━━━ Selected text ━━━

But I do have different takeaways from these though:

\- For every guy like me, there are a lot of other folk who can probably spend
the whole hour with you and make you leave ambivalent. You will never know
whether you hired him because you liked him or because of his skills.

\- An actual (even a flawed one) datapoint is better than nothing.

\- If the guys interviewing me are anything like me, They probably spend 5-10
hours a week on interviews already. This means custom tuning a process for
each candidate is exorbitantly hard. I mean we do look at resumes and try to
calibrate what we expect from a given candidate and we do assign certain folk
to get information about their current positions - but a completely
personalized loop is still in the zone of people who have been the top 1% of
any company. If you aren't there, you gotta expect the rote process.

━━━ Supplied information ━━━

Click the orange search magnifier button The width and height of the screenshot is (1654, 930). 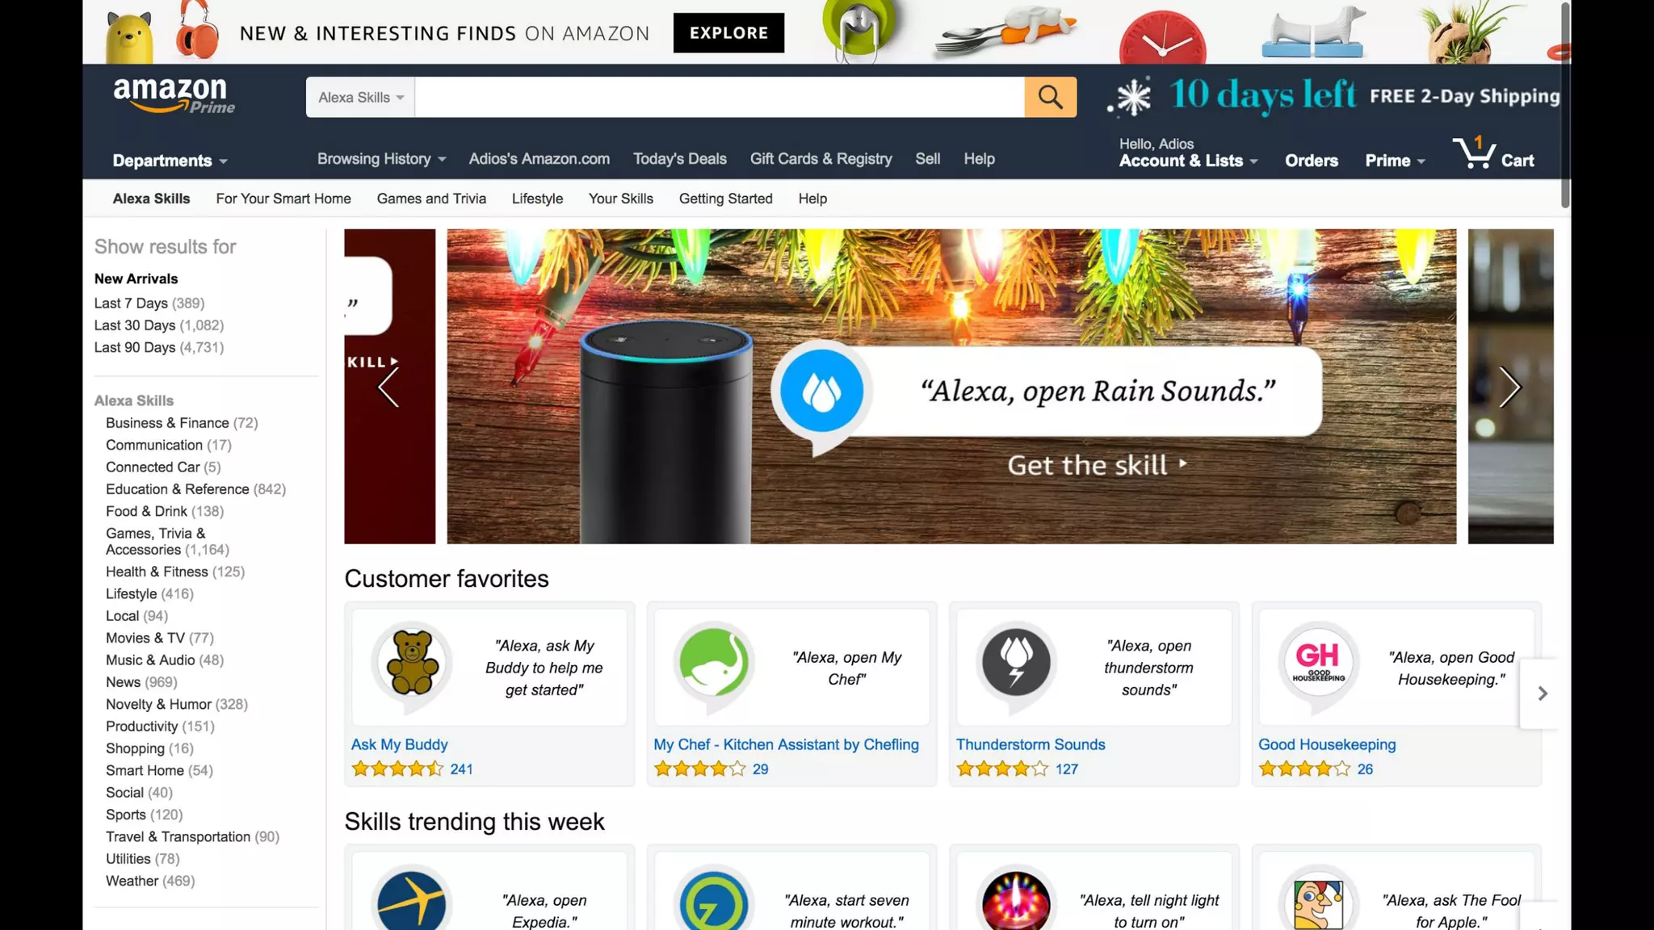point(1050,97)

━━━

- **Exercise requirements**:
Could you copy the comment on hiring interviews, everything from "But I do have" down to "better than nothing.", swapping "takeaways" for "conclusions"?

- **Response**:
But I do have different conclusions from these though:

\- For every guy like me, there are a lot of other folk who can probably spend
the whole hour with you and make you leave ambivalent. You will never know
whether you hired him because you liked him or because of his skills.

\- An actual (even a flawed one) datapoint is better than nothing.